→ Brief
Using only the records, tally the lines with "computer" in them and state that total by itself.

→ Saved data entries
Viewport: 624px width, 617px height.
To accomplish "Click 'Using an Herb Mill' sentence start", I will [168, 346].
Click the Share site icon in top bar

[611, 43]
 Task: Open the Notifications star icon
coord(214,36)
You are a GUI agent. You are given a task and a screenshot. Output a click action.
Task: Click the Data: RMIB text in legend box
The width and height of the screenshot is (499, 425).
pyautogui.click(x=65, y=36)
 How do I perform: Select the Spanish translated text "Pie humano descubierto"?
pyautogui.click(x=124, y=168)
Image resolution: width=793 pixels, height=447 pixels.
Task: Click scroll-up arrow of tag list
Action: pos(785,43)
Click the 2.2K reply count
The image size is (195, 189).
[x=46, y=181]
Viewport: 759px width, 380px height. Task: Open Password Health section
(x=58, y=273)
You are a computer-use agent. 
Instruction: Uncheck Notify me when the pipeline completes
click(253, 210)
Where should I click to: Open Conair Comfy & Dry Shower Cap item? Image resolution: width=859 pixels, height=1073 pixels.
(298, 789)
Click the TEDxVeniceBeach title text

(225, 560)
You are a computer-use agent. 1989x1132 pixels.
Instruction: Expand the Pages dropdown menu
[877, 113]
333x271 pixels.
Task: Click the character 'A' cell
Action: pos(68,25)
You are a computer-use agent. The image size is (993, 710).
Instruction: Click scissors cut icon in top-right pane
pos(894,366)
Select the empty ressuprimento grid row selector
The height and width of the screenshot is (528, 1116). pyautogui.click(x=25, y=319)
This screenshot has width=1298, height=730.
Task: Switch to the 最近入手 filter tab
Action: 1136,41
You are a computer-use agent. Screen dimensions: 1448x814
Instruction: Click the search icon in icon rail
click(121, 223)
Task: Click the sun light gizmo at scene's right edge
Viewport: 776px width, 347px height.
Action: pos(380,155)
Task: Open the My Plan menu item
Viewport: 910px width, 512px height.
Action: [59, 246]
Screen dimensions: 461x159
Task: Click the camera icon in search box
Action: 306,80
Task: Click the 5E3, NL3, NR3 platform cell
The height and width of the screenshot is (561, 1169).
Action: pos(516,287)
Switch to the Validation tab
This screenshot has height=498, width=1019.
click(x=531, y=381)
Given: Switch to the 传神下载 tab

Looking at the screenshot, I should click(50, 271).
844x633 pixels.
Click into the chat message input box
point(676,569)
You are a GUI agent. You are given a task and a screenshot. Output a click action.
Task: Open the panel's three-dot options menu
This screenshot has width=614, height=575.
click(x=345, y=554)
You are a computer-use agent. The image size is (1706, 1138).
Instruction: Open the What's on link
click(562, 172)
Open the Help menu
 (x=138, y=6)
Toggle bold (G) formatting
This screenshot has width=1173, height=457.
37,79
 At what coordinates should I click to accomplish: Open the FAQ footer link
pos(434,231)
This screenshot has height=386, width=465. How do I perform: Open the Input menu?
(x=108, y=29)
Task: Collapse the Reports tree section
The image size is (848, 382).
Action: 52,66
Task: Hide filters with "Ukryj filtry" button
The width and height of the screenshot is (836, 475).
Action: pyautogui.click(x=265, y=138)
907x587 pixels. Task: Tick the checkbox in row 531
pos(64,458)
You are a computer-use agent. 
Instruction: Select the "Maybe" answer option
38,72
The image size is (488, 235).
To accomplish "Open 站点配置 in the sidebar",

→ Solution for this exercise
6